You have to construct a building to set up your office. You own a plot of 100 sq yard (30 ft 3 30 ft) in a prime location. For the time being, you are in a position to construct ground floor alone due to financial constraints. So, you have decided to construct a simple RC structure. It consists of individual footing for 16 columns (columns are spaced every 10 ft in both directions) and a plinth beam at about 1 m from the existing road level. All the columns are going up to roof level and you plan to have an RC roof slab and beam. In-between space is constructed by using locally available bricks. There is earth filling up to plinth level and after proper compaction of filled-up earth, flooring is laid. Other activities include plastering, painting, doors and windows, plumbing and electrical work. It is estimated that the entire building will be completed in about three months. For your ready reference, the estimated duration for individual activities and their dependence as well as resources consumed by them are listed in the following table.


Table Activity details

In the above table, USK represents unskilled worker and SK represents skilled worker.

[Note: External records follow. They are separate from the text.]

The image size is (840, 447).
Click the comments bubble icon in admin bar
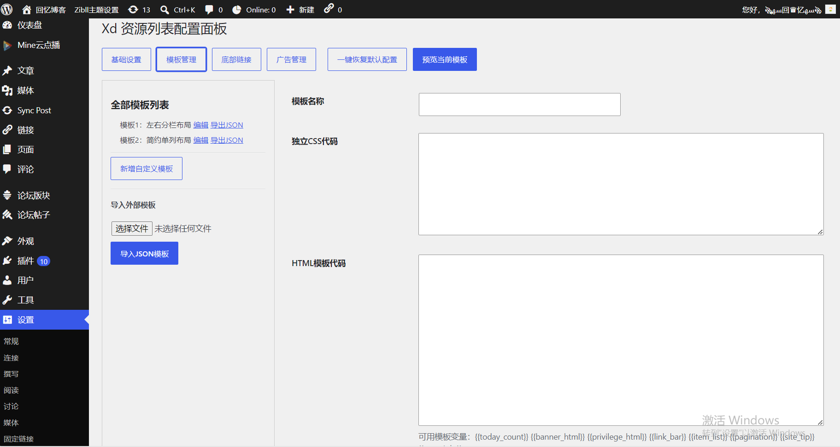coord(209,10)
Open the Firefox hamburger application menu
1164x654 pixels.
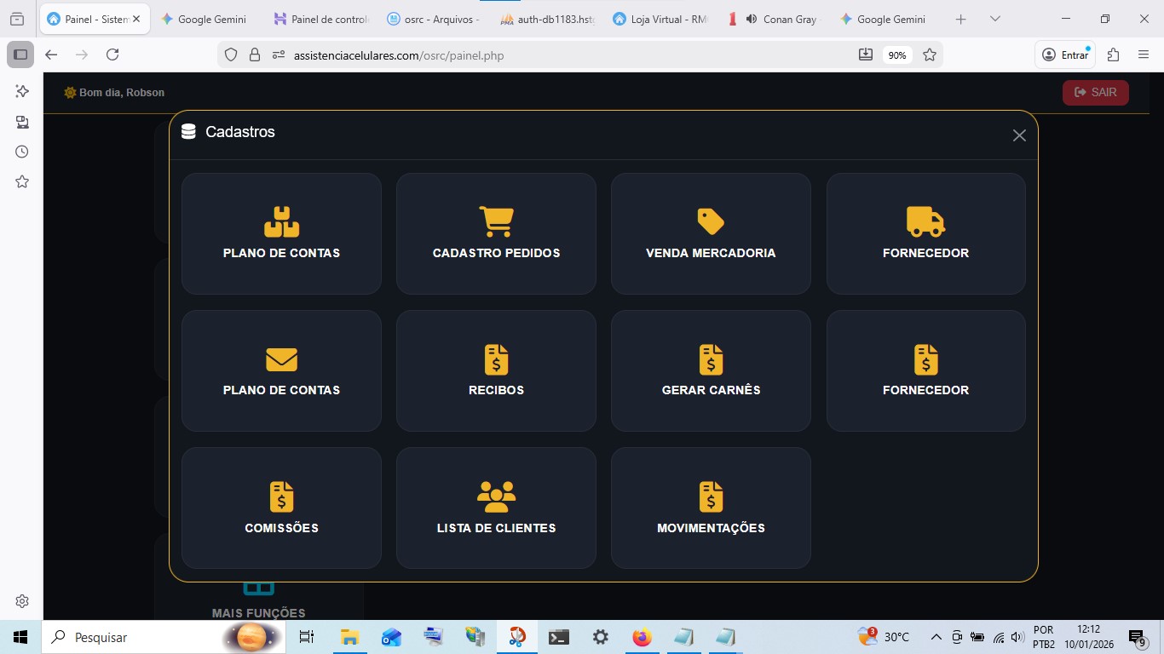click(1144, 55)
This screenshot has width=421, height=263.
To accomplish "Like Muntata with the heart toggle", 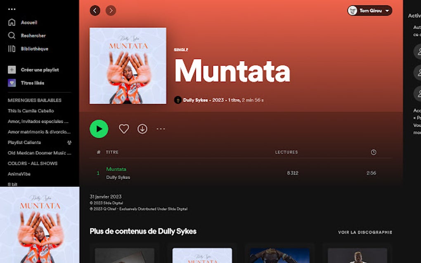I will click(124, 129).
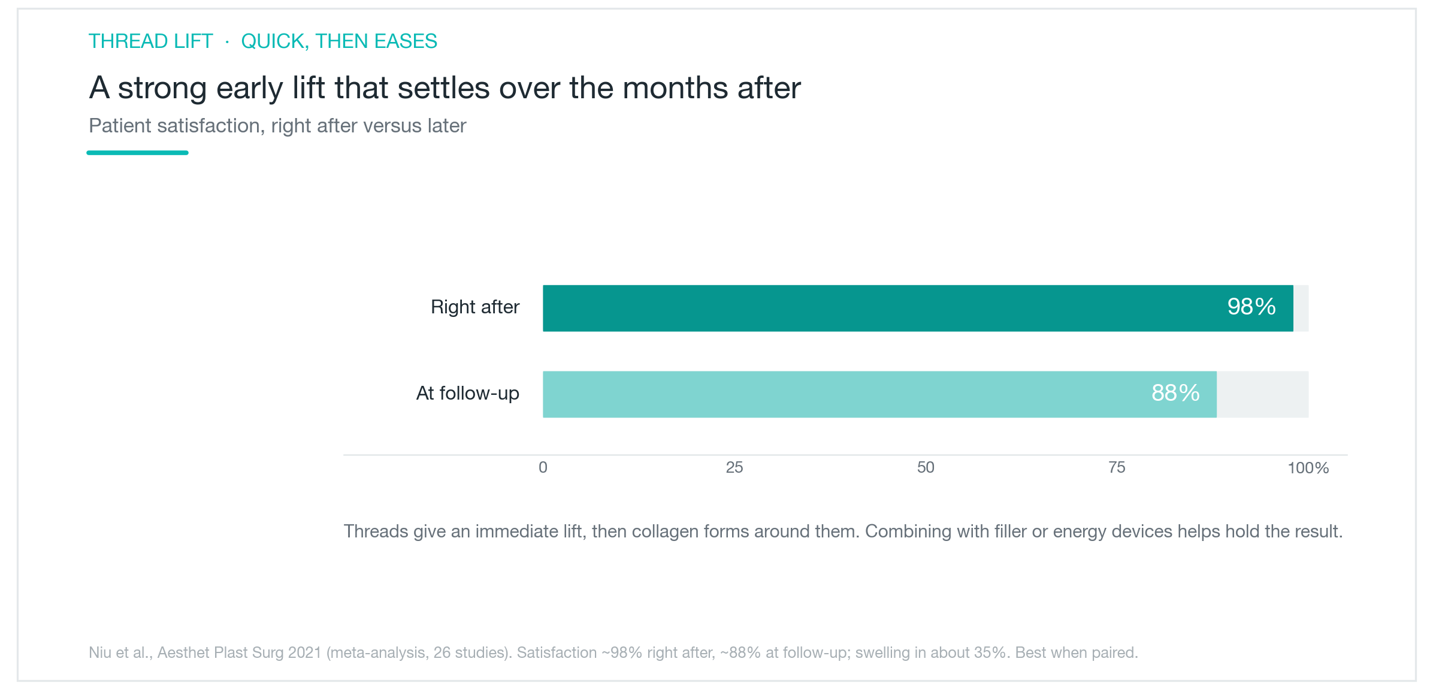1433x689 pixels.
Task: Select the 88% value label
Action: tap(1175, 393)
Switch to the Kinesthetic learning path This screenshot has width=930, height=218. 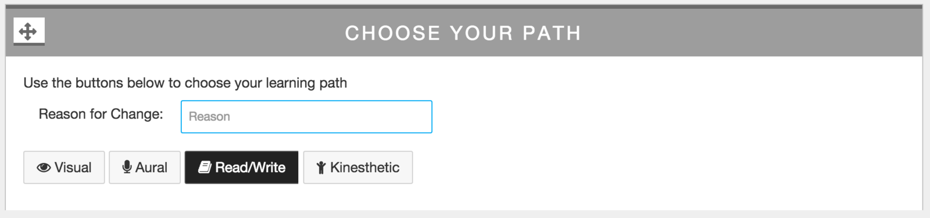(358, 167)
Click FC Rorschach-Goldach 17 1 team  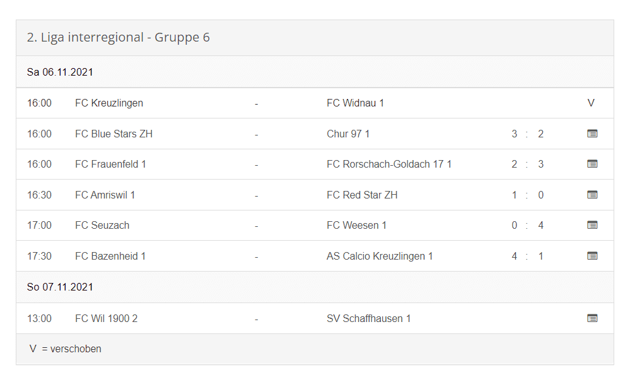(x=388, y=164)
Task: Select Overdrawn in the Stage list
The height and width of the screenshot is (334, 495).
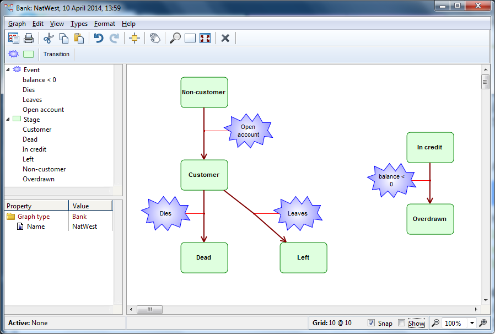Action: [x=39, y=179]
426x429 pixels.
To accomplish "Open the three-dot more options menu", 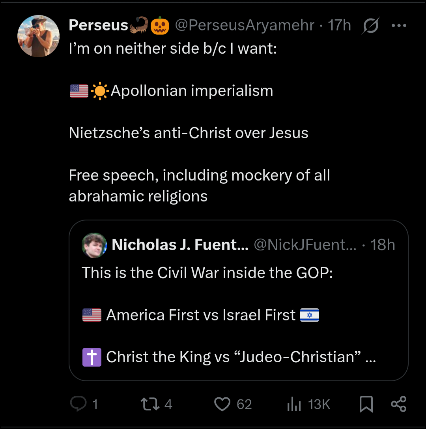I will pos(399,26).
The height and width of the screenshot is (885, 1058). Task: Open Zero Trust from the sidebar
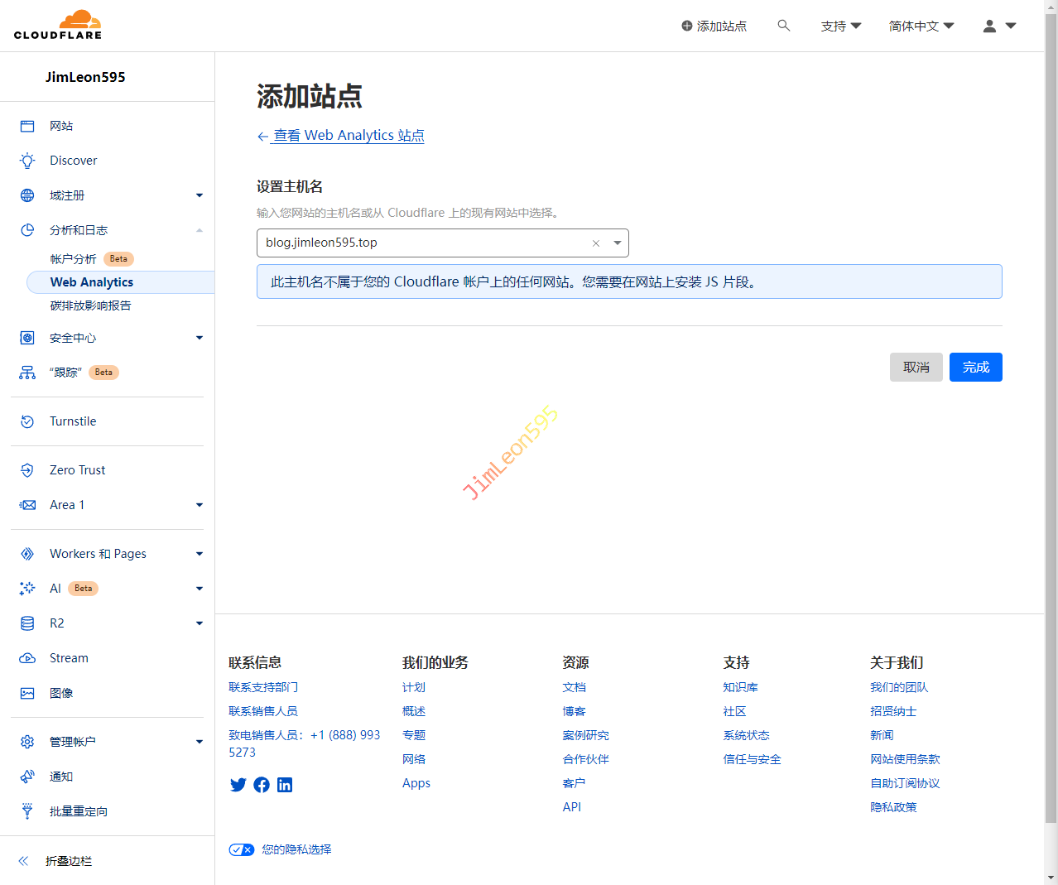(x=77, y=470)
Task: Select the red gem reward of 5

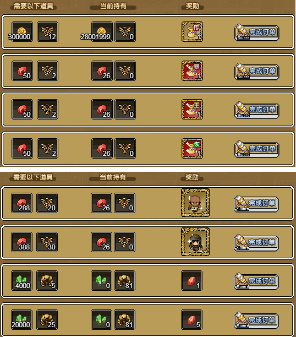Action: coord(191,319)
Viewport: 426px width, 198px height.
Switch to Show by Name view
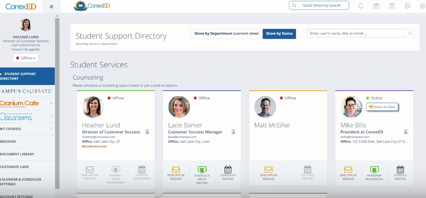click(x=279, y=34)
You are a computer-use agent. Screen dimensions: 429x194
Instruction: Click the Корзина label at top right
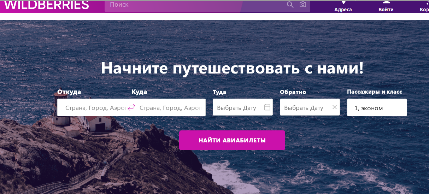pyautogui.click(x=424, y=10)
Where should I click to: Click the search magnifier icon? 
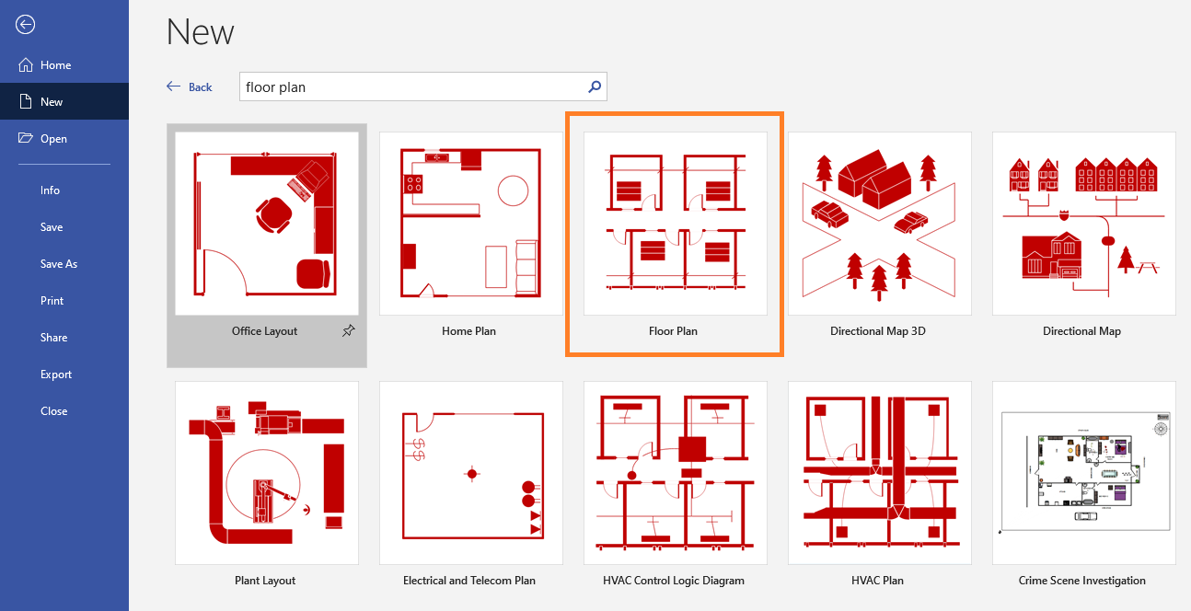coord(594,86)
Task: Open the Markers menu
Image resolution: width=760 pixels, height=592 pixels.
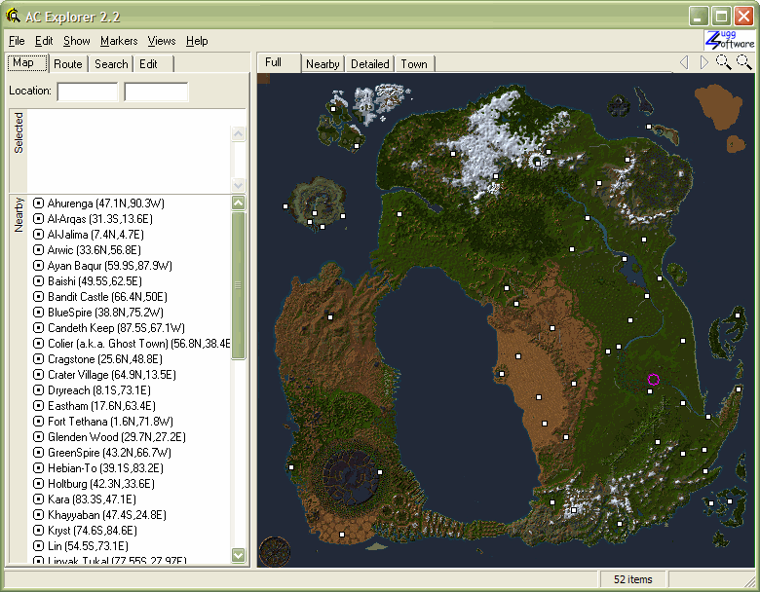Action: pyautogui.click(x=119, y=41)
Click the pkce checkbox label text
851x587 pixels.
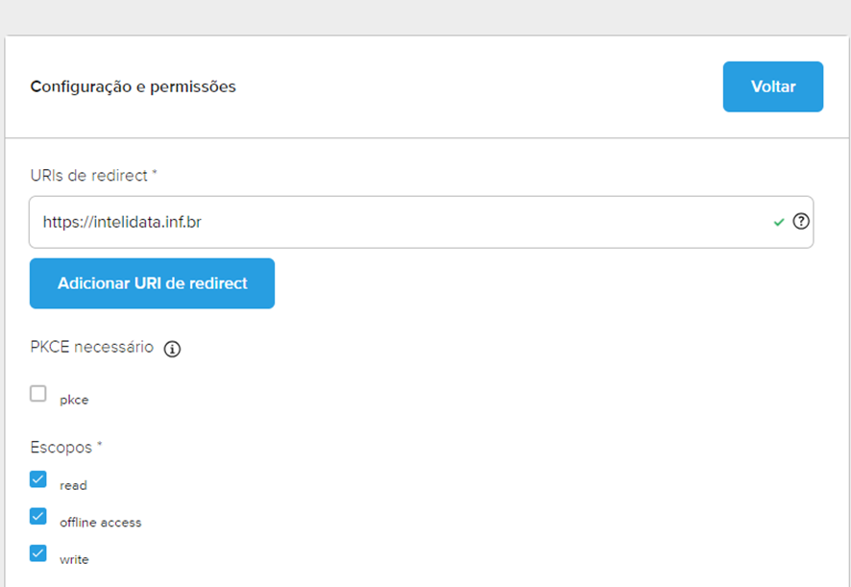[x=74, y=401]
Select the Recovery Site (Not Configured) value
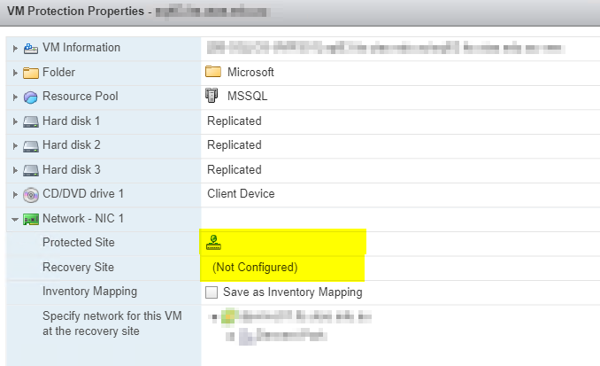This screenshot has width=600, height=366. [255, 267]
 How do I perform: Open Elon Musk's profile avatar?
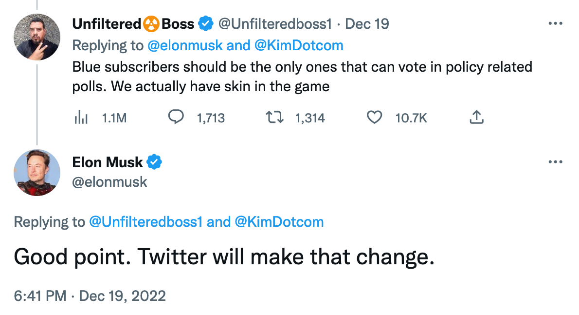[37, 173]
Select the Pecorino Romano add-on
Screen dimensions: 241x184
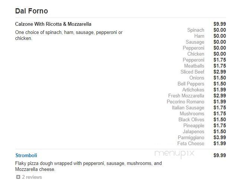pos(186,102)
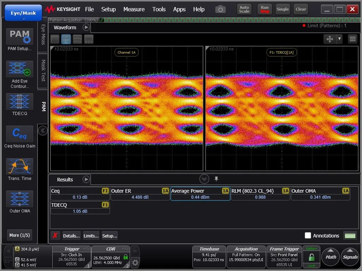The width and height of the screenshot is (362, 271).
Task: Open the Signals palette button
Action: [350, 257]
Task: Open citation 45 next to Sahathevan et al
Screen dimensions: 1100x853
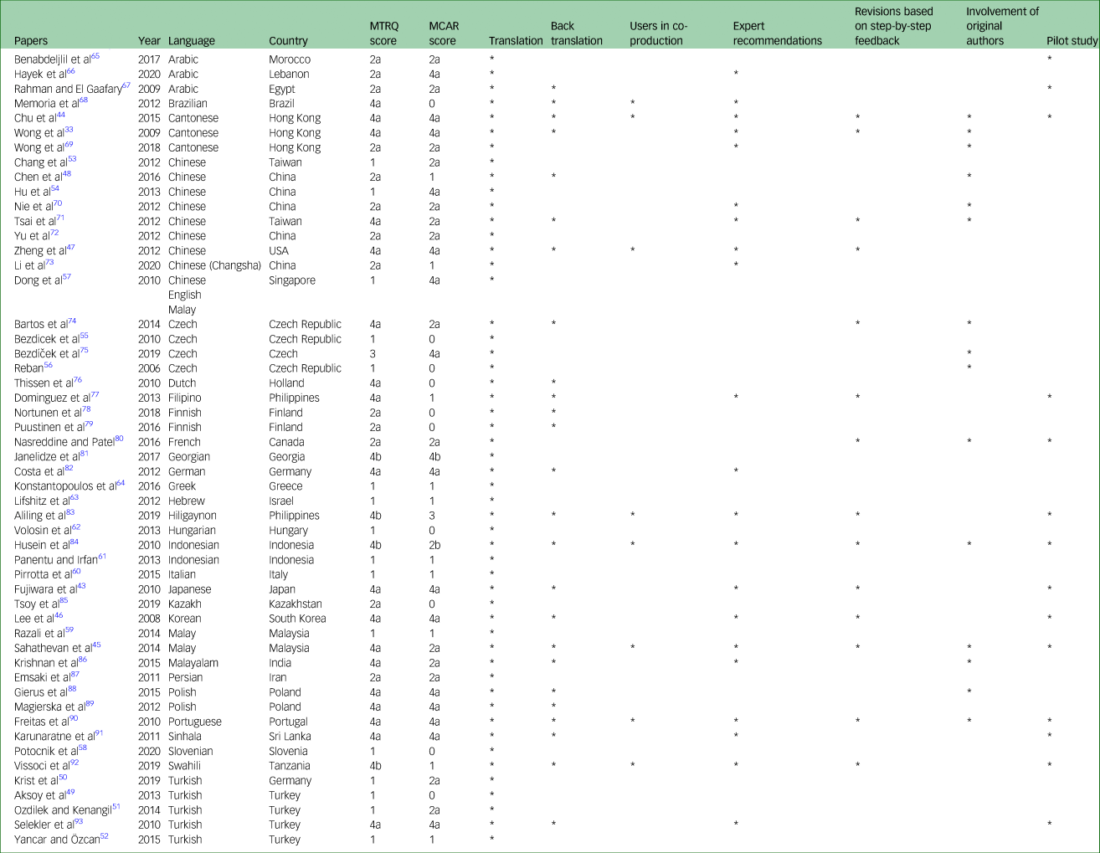Action: click(96, 645)
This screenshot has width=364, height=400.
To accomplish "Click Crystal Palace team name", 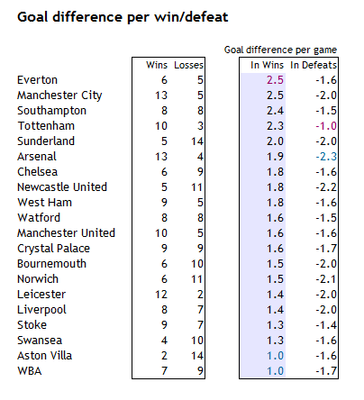I will pos(53,249).
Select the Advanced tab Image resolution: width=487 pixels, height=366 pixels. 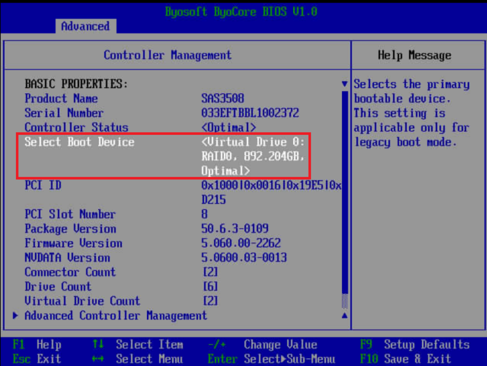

FS represents ‘finish to start’ relationship.

SS represents ‘start to start’ relationship.

FF represents ‘finish to finish’ relationship.

5FS + 10d means the activity in question can start 10 days after activity no. 5 has been finished.

You may assume any other missing data.


  1. Draw the network for the above project.

  2. Identify the critical activities.

  3. Draw the resource histogram.

  4. Level the resources when you have no limitation on their availability.

Case 2: Cross-Country Pipeline Project - Computer Application in Network Preparation


In a cross-country pipeline project, a 600 mm diameter line having a thickness of 6 mm is to be laid over a distance of 100 km. Pipes are available in 5 m lengths, and welding is to be carried out at all joints. It has been found that in 50 km of the length referred to as ZONE A, the pipes are laid 2 m below ground level on a 100 mm thick PCC bed. In the remaining portion referred to as ZONE B, the pipeline is supported at 5 m c/c on precast RCC supports, resting on 100 mm PCC levelling course. The project is required to be completed within three months.

In the project, assume the following:

  1. Precast supports are available through a supplier @ Rs. 3,000 per piece (including transportation to place of installation)

  2. Cost of PCC is Rs. 1,500/m3

  3. Cost of pipe is Rs. 60/kg

  4. There is no bottleneck in procurement of materials, but there is a 10-day lead time for material to reach site (after placing the order)

  5. The depth of excavation for buried pipeline length is 2 m (top of PCC) from ground level

  6. Wage of a welder is Rs. 200/day of 8 hours

  7. In case of overtime work, the rate of payment is double (that of normal working hours)


  1. List the activities, their estimated quantities, precedence table, manpower schedule, and total estimated cost of the project.

  2. Draw the network for this project.